*Data records*
"""

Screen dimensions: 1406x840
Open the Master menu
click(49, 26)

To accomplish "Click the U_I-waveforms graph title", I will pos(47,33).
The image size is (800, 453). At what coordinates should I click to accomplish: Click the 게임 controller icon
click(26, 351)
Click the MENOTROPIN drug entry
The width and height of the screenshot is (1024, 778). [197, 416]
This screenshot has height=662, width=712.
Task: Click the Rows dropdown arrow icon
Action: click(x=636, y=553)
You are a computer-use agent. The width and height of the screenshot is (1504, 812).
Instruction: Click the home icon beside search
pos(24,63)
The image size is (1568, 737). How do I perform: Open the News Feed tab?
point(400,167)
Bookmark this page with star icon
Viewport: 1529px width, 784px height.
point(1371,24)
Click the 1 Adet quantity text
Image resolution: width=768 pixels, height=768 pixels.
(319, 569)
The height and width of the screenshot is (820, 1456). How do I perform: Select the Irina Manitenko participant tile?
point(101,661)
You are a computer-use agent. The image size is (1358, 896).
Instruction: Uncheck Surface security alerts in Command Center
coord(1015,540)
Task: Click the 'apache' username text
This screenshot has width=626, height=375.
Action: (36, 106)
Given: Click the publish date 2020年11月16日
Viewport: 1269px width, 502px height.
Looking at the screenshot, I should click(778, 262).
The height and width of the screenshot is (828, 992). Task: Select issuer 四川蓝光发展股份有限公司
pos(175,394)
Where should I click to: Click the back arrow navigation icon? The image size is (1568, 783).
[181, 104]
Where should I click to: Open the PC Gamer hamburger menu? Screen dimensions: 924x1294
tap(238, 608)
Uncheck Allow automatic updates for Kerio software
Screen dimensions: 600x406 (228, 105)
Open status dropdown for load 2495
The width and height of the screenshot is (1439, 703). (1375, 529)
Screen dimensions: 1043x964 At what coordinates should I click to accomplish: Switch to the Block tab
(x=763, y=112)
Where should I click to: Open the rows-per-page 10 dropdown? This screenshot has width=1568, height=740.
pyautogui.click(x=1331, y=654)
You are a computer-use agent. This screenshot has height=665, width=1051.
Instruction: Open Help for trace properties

"""

*Directions for this task*
Output the listing above without altering a single character.

*Your response*
Screen dimensions: 1406x840
Open the Master menu
click(49, 26)

To accomplish "Click the U_I-waveforms graph title", I will pos(47,33).
The image size is (800, 453). At what coordinates should I click to accomplish: Click the 게임 controller icon
click(26, 351)
Click the MENOTROPIN drug entry
The width and height of the screenshot is (1024, 778). [197, 416]
This screenshot has height=662, width=712.
Task: Click the Rows dropdown arrow icon
Action: click(x=636, y=553)
You are a computer-use agent. The width and height of the screenshot is (1504, 812).
Instruction: Click the home icon beside search
pos(24,63)
The image size is (1568, 737). How do I perform: Open the News Feed tab?
point(400,167)
Bookmark this page with star icon
Viewport: 1529px width, 784px height.
point(1371,24)
Click the 1 Adet quantity text
Image resolution: width=768 pixels, height=768 pixels.
(319, 569)
The height and width of the screenshot is (820, 1456). How do I perform: Select the Irina Manitenko participant tile?
point(101,661)
You are a computer-use agent. The image size is (1358, 896).
Instruction: Uncheck Surface security alerts in Command Center
coord(1015,540)
Task: Click the 'apache' username text
This screenshot has width=626, height=375.
Action: (36, 106)
Given: Click the publish date 2020年11月16日
Viewport: 1269px width, 502px height.
Looking at the screenshot, I should click(778, 262).
The height and width of the screenshot is (828, 992). Task: Select issuer 四川蓝光发展股份有限公司
pos(175,394)
Where should I click to: Click the back arrow navigation icon? The image size is (1568, 783).
[181, 104]
Where should I click to: Open the PC Gamer hamburger menu? Screen dimensions: 924x1294
tap(238, 608)
Uncheck Allow automatic updates for Kerio software
Screen dimensions: 600x406 (228, 105)
Open status dropdown for load 2495
The width and height of the screenshot is (1439, 703). (1375, 529)
Screen dimensions: 1043x964 At what coordinates should I click to accomplish: Switch to the Block tab
(x=763, y=112)
Where should I click to: Open the rows-per-page 10 dropdown? This screenshot has width=1568, height=740.
pyautogui.click(x=1331, y=654)
You are a computer-use agent. This screenshot has height=665, width=1051.
Instruction: Open Help for trace properties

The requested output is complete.